Pixel coordinate grounding data:

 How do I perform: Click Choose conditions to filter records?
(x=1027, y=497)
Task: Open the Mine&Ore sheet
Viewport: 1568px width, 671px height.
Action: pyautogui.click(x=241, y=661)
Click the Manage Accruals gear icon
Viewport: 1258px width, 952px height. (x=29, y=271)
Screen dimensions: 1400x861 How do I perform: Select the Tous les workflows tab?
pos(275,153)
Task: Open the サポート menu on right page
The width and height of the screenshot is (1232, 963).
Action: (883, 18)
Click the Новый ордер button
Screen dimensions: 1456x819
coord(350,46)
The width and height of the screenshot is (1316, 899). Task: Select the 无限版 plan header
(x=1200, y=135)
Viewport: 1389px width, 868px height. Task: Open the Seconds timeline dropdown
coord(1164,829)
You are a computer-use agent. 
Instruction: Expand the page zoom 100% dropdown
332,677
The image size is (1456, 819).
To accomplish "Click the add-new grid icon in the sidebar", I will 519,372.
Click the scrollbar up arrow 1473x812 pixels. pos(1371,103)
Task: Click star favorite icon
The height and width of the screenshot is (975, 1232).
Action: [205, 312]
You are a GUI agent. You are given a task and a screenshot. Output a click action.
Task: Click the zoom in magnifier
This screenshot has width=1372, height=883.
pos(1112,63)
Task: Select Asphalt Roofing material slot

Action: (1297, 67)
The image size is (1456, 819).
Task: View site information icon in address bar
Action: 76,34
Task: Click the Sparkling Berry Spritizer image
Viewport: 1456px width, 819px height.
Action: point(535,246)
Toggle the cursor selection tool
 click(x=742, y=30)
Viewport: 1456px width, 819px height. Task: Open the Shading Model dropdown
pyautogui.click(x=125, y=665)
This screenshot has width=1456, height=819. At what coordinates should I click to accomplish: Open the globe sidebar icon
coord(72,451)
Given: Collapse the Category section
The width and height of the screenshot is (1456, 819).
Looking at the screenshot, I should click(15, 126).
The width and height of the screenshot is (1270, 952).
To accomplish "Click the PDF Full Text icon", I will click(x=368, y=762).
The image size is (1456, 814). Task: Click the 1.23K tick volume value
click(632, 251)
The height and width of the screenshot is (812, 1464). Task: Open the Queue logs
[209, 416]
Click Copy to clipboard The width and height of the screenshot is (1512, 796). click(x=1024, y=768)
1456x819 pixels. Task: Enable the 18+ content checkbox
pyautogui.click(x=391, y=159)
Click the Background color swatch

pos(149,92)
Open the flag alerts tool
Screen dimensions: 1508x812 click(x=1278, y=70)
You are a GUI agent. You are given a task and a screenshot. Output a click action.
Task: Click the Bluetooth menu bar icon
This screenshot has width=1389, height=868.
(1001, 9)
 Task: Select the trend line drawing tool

Description of the task: In full and word for word, reproduce the data above.

Result below:
 How do I perform: Click Choose conditions to filter records?
(x=1027, y=497)
Task: Open the Mine&Ore sheet
Viewport: 1568px width, 671px height.
Action: pyautogui.click(x=241, y=661)
Click the Manage Accruals gear icon
Viewport: 1258px width, 952px height. (x=29, y=271)
Screen dimensions: 1400x861 How do I perform: Select the Tous les workflows tab?
pos(275,153)
Task: Open the サポート menu on right page
The width and height of the screenshot is (1232, 963).
Action: (883, 18)
Click the Новый ордер button
Screen dimensions: 1456x819
coord(350,46)
The width and height of the screenshot is (1316, 899). Task: Select the 无限版 plan header
(x=1200, y=135)
Viewport: 1389px width, 868px height. Task: Open the Seconds timeline dropdown
coord(1164,829)
You are a computer-use agent. 
Instruction: Expand the page zoom 100% dropdown
332,677
The image size is (1456, 819).
To accomplish "Click the add-new grid icon in the sidebar", I will 519,372.
Click the scrollbar up arrow 1473x812 pixels. pos(1371,103)
Task: Click star favorite icon
The height and width of the screenshot is (975, 1232).
Action: [205, 312]
You are a GUI agent. You are given a task and a screenshot. Output a click action.
Task: Click the zoom in magnifier
This screenshot has width=1372, height=883.
pos(1112,63)
Task: Select Asphalt Roofing material slot

Action: (1297, 67)
The image size is (1456, 819).
Task: View site information icon in address bar
Action: 76,34
Task: Click the Sparkling Berry Spritizer image
Viewport: 1456px width, 819px height.
Action: point(535,246)
Toggle the cursor selection tool
 click(x=742, y=30)
Viewport: 1456px width, 819px height. Task: Open the Shading Model dropdown
pyautogui.click(x=125, y=665)
This screenshot has width=1456, height=819. At what coordinates should I click to accomplish: Open the globe sidebar icon
coord(72,451)
Given: Collapse the Category section
The width and height of the screenshot is (1456, 819).
Looking at the screenshot, I should click(15, 126).
The width and height of the screenshot is (1270, 952).
To accomplish "Click the PDF Full Text icon", I will click(x=368, y=762).
The image size is (1456, 814). Task: Click the 1.23K tick volume value
click(632, 251)
The height and width of the screenshot is (812, 1464). Task: Open the Queue logs
[209, 416]
Click Copy to clipboard The width and height of the screenshot is (1512, 796). click(x=1024, y=768)
1456x819 pixels. Task: Enable the 18+ content checkbox
pyautogui.click(x=391, y=159)
Click the Background color swatch

pos(149,92)
Open the flag alerts tool
Screen dimensions: 1508x812 click(x=1278, y=70)
You are a GUI agent. You are given a task and a screenshot. Output a click action.
Task: Click the Bluetooth menu bar icon
This screenshot has width=1389, height=868.
(1001, 9)
 Task: Select the trend line drawing tool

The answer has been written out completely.